Chapter 1, Part 2 - Geu Yeoja

1.8K 74 7
                                    

Hosh… hosh…

Aku sudah teramat sangat lelah, tetapi aku seperti tidak bisa mengendalikan tubuhku. Pedang yang kugenggam sudah merah berlumuran darah. Hujan panah pun tak mampu menghentikanku. Aku terus maju seorang diri. Ya, seorang diri. Hei, kemana anak buahku? Apa mereka mati? Atau kabur? Lalu kenapa aku tetap maju berperang? Mau bunuh diri? Cari mati?

Sejak tadi entah mengapa mataku terus terfokus pada satu titik, di mana berdiri seorang wanita bermahkota dan bergaun emas. Mungkinkah dia seorang ratu? Apa mungkin aku hendak membunuhnya? Tetapi, bukan kebencian yang kurasa, melainkan kerinduan, dan rasa penyesalan.

Beberapa langkah lagi, aku bisa menjangkaunya.
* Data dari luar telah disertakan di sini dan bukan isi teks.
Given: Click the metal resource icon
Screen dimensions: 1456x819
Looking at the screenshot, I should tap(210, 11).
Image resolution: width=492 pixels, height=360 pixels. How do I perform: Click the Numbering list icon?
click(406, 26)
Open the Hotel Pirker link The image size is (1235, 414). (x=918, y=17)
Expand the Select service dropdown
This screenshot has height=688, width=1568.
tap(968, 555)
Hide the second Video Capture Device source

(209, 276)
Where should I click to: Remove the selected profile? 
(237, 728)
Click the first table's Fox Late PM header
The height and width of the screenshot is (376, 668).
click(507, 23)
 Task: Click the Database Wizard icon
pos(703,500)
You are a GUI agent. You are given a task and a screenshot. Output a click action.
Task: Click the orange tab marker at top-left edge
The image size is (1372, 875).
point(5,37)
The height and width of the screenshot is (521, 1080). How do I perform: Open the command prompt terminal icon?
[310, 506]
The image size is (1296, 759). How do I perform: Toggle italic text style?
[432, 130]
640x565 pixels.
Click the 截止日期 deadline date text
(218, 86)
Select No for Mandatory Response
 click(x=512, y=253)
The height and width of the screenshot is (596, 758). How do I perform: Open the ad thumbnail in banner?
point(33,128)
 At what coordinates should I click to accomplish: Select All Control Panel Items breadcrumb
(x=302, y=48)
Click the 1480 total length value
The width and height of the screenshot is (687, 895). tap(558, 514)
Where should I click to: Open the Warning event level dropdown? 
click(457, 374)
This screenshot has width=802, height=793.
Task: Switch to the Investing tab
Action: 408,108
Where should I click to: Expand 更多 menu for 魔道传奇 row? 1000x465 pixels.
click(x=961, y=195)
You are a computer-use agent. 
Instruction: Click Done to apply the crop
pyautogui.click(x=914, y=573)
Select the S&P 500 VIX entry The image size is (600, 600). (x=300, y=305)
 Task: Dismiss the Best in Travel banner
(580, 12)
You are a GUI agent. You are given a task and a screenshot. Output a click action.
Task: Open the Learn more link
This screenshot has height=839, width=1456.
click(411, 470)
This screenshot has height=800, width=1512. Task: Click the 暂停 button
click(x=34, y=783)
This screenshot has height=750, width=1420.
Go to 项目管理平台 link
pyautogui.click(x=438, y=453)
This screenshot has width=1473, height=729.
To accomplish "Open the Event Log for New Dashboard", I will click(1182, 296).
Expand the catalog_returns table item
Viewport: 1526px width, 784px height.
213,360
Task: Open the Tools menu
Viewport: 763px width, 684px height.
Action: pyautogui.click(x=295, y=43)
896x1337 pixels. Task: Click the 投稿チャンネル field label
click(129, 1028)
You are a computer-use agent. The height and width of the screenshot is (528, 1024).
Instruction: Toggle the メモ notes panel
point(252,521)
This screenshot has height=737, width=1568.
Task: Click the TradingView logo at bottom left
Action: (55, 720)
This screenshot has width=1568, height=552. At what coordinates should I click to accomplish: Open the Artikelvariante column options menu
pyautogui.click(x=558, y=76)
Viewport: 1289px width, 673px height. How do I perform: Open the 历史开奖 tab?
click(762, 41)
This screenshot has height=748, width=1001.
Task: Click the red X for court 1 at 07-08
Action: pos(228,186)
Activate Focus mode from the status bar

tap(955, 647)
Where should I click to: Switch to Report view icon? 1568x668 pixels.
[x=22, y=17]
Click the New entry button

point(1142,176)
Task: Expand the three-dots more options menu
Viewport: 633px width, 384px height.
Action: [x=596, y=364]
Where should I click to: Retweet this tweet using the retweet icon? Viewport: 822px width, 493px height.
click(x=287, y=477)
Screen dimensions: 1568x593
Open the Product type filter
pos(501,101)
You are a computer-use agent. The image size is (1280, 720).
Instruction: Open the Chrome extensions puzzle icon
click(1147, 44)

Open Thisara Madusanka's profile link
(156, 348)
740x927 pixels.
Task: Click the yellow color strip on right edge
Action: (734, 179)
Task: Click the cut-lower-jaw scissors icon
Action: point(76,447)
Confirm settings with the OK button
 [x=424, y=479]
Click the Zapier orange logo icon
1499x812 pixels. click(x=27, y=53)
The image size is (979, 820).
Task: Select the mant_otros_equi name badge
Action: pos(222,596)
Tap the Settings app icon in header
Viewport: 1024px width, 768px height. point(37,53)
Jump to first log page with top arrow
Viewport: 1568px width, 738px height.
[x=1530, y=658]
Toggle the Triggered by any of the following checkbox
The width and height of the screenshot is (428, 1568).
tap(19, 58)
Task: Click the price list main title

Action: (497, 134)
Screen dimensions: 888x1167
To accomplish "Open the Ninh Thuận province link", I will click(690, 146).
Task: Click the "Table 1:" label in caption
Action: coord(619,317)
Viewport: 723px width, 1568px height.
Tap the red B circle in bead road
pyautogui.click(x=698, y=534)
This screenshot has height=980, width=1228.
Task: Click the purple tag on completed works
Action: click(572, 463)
Ada perasaan ingin memeluknya, juga mengucapkan sebuah kata – tidak, bukan kata, tapi nama. “Deok Man-ah” kata itulah yang terus terngiang di benakku.

Ketika aku sudah hampir dekat dengannya, seorang pria menghalangi dan menusuk perutku dengan pedangnya.

“Deok Man-ah… Deok Man-ah…”

Tubuhku merosot ke tanah, tanganku masih terangkat dan bibirku masih melafaskan nama itu. Kemudian aku merasakan tubuhku terasa bergetar, mungkin pertanda ajal akan tiba. Semakin lama semakin kencang getarannya, seperti ada seseorang yang menggoyang-goyang tubuhku. Kemudian sayup-sayup aku mendengar sebuah suara yang familiar…

***

“Kim Daepyo-nim, ayo bangun. Kita sudah hampir terlambat. Daepyo-nim!”

Perlahan aku membuka mata. Sinar matahari begitu silau, membuat mataku kembali terpejam dan tanganku menarik kain yang menyelimuti tubuhku hingga ke kepala.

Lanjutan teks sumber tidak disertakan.